Posted on October 6, 2012 Updated on May 3, 2013

Now that I have been on Kalydeco for 2 weeks I thought it was time for another update. After the initial coughing period for the first few days, I was coughing much less for the next week. My cough increased slightly a few days ago, but it is still much less than my ‘normal’ cough. There are still no crackles, and my lungs feel less restricted or tight. My pfts increased significantly in the first few days (15%), and this was stationary for the next week. I thought I had hit my max as my pfts were not changing, it was about day 12 and I knew the clinical trial results had hit close to the maximum pft results at day 14. I was very excited to find that this week my pfts have been gradually going up slightly, now at about 20% higher. I don’t know exactly how accurate my machine is, but I am seeing the highest numbers I have seen on it (I bought it this year), so that has to be good! Normally the only way my pfts ever get higher is with IVs, so it is very exciting to see the number go up and stay there! I am hoping that now that there is less mucus, and therefore less infection, the inflammation will start to settle. I think this is what is helping my pfts at the moment.

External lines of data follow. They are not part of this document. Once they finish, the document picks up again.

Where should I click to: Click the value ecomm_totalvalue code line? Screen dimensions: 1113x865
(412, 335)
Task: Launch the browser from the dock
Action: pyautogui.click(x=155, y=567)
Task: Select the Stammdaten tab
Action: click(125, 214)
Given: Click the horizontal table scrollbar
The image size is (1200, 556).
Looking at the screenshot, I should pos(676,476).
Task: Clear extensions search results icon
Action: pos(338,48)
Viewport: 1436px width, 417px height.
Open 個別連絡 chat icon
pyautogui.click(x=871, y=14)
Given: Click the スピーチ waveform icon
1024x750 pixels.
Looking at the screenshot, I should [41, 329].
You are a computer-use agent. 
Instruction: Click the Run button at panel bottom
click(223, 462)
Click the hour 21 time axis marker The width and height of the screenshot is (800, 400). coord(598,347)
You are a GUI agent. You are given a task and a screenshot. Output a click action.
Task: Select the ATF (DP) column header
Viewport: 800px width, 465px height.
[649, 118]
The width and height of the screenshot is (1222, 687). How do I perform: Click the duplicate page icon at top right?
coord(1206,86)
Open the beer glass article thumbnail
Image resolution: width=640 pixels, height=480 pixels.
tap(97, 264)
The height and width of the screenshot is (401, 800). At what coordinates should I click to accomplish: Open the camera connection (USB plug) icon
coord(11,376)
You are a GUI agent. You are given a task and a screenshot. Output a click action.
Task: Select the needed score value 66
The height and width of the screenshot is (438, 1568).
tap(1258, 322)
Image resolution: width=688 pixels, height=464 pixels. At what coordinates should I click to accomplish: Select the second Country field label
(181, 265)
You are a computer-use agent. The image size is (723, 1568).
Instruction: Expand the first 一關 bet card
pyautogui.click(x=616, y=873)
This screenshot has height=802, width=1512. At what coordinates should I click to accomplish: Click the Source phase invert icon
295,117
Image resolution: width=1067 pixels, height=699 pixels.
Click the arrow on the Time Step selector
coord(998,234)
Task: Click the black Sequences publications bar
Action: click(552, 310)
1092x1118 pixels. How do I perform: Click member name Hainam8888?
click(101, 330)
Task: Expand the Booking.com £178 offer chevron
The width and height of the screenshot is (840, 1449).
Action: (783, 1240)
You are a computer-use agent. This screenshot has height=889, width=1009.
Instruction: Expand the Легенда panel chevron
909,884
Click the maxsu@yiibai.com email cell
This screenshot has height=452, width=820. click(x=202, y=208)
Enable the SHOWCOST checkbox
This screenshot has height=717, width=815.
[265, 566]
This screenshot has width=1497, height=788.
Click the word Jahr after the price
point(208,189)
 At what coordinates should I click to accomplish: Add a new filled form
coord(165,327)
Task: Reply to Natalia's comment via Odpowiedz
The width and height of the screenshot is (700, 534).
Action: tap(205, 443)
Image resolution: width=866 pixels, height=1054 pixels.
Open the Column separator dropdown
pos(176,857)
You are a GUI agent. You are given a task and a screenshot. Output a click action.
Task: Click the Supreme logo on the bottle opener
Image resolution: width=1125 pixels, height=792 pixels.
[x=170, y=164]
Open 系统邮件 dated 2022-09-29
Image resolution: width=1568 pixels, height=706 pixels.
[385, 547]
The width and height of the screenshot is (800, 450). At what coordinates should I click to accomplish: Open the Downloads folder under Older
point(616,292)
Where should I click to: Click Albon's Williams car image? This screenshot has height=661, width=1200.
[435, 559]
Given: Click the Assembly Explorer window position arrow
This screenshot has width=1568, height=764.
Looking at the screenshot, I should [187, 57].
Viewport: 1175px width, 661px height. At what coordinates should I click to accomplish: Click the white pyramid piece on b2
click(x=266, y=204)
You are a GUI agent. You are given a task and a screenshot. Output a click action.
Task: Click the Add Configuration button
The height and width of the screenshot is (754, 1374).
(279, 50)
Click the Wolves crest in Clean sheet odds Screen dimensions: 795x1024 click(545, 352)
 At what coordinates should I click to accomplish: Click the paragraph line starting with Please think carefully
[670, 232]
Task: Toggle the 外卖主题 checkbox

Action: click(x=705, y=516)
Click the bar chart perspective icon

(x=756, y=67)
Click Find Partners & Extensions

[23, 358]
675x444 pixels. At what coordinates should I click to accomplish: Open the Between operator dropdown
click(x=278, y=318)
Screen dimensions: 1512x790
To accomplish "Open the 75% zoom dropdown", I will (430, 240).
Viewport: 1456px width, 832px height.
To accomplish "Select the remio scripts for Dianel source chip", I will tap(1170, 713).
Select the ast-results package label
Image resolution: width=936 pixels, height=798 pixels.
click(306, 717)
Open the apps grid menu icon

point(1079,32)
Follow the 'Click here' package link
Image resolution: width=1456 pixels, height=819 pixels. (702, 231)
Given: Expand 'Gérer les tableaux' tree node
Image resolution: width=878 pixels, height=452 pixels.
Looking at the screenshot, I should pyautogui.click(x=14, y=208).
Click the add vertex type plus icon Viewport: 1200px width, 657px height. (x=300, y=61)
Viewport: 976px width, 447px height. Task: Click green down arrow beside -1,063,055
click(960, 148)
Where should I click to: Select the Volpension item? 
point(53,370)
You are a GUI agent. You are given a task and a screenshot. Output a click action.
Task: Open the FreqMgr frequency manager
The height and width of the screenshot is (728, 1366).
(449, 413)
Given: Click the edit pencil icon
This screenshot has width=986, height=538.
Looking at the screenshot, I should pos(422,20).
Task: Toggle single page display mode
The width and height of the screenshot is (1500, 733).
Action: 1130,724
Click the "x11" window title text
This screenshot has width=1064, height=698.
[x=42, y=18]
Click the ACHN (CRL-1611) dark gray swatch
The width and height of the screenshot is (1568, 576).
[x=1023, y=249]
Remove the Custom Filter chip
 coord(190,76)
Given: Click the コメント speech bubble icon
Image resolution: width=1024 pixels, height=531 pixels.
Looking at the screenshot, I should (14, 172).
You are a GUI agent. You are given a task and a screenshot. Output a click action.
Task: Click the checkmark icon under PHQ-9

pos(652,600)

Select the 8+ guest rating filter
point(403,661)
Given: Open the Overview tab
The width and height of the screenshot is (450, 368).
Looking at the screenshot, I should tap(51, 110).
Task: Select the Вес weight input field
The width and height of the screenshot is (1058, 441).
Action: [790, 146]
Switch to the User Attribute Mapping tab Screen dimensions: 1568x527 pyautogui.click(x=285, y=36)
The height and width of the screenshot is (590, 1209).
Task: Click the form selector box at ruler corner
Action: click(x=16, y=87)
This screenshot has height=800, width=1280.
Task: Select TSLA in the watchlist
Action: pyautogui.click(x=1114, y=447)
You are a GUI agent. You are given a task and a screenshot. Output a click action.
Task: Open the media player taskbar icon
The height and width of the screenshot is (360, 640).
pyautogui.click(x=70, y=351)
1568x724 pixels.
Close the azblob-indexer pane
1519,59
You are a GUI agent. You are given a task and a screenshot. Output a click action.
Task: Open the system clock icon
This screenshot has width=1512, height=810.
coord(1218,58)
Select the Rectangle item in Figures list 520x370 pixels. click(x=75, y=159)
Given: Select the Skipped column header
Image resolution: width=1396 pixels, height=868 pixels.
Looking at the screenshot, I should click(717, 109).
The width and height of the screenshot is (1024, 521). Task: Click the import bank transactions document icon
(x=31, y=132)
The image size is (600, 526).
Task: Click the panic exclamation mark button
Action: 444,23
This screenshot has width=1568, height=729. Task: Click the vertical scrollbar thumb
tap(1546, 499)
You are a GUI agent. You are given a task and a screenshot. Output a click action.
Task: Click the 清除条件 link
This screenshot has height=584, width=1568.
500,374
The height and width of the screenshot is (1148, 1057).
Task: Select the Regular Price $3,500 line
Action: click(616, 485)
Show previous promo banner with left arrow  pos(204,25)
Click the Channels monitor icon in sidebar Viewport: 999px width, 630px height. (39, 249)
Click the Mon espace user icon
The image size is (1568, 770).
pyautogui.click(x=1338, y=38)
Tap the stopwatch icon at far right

I have put on 2kgs, I think this is due to less coughing and less infection stealing my energy, and also a slight increase in appetite. I played tennis and although I was still puffed out, I had more stamina, and did not have salt on my face afterwards. Previously when I have exercised (eg 1-2 hours at the gym with body pump/balance/jam or playing tennis) it has taken me a few days to recover as I have lost so much salt, after tennis I felt fine and not at all tired. So my recovery seems to be much faster.

I have been keeping up with ventolin, hypertonic & pep and pulmozyme. For the first time in my life I am excited to do physio as I can see the results on my pft machine (It’s possible that I could have improved equally without all my effort but it seems to be helping). I have read posts by other cfs about the impact of pft results on our emotions, and I particularly agreed with a post by Alex (http://kalydecoforaustralians.blogspot.com.au/).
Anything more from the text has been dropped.